* **Excerpt to read**
============

Worldwide Ransomware Attack Using Stolen NSA Tools
A worldwide ransomware campaign using a stolen NSA hacking tool is currently underway, consisting of more than 200,000 attacks in 150 countries, including the crippling of Britain’s main healthcare system, Spain’s Telefonica and Russia’s MegaFon, according to global media reports and Kaspersky Lab.
The attackers are demanding $300 in bitcoin currency to unlock encrypted files.
Perhaps the most significant target thus far has been Britain’s National Health Service, that nation’s main healthcare apparatus.
“Earlier today, our products detected and successfully blocked a large number of ransomware attacks around the world,” Kaspersky Lab said in its Securelist blog. “In these attacks, data is encrypted with the extension ‘.WCRY’ added to the filenames.”
“Our analysis indicates the attack, dubbed ‘WannaCry,’ is initiated through an SMBv2 remote code execution in Microsoft Windows,” the piece continues. “This exploit (codenamed “EternalBlue”) has been made available on the Internet through the Shadowbrokers dump on April 14th, 2017 and patched by Microsoft on March 14.”
Unfortunately, Kaspersky points out, many organizations have not yet installed the Microsoft patch.
Shadowbrokers is a hacking group blamed for a hack last summer of the U.S. National Security Agency (NSA), which exposed that secretive agency’s hacking tools, including several Zero Day exploits.
Cybersecurity experts differ on particular assumptions about the attack, but all agreed the campaign appears massive and possibly unprecedented in scope.
“So far it’s not yet clear when exactly the infected machines were compromised, but quite probably it’s a very recent large-scale phishing attack targeting hospitals with ransomware,” Ilia Kolochenko, CEO of web security firm High-Tech Bridge, said in a statement. “But we cannot exclude a well-thought out attack, planned and prepared for months, which continuously infected more and more NHS victims, preparing to demand ransom at once and cause panic.”

============

* **Exercise 1**
In the ransomware article, what payment are the attackers demanding to unlock encrypted files?
* **Exercise 2**
Please continue the ransomware article from the point where it stops, picking up after its final sentence.

* **Data below**
============

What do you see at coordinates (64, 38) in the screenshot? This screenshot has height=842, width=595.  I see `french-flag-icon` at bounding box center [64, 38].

============

* **Answer space 1**
$300 in bitcoin.

* **Answer space 2**
“Without further technical investigation – it’s impossible to say who is behind the attack, but it can be virtually anyone – from a small group of Black Hats seeking profit, to a state-sponsored hacking group,” the statement continued. “In any case – this incident clearly demonstrates how our everyday life depends on technology and how vulnerable we are.”
Finding the perpetrators will rely on the hope that the hackers made a technical mistake while preparing the attack, Kolochenko said.
“Otherwise, such an attack can be technically un-investigable,” the statement said. “IT companies maintaining hospital networks can also be found negligent or at least careless, as usually a properly maintained and duly updated system is immune to the vast majority of ransomware.”
It’s frustrating that attacks like this continue to victimize unprepared systems, said Ron Culler, CTO of managed security services provider, Secure Designs Inc.
“Microsoft released a patch for the vulnerability in March, so those systems should have been patched,” he said. “Also, as with almost all of these types of infections, if you don’t click on it, you don’t get infected.”
“It starts with a solid and enforced policy, training, and patch management,” Culler went on. “When one or all of these are either not in place or enforced, you end up leaving the doors open to these types of attacks.”
The real story, he said, would emerge in the coming days and weeks, following thorough analysis of what happened.
“I just hope they (the victims) have a good backup of those systems,” Culler said. “My guess is probably not, considering they were not patched.”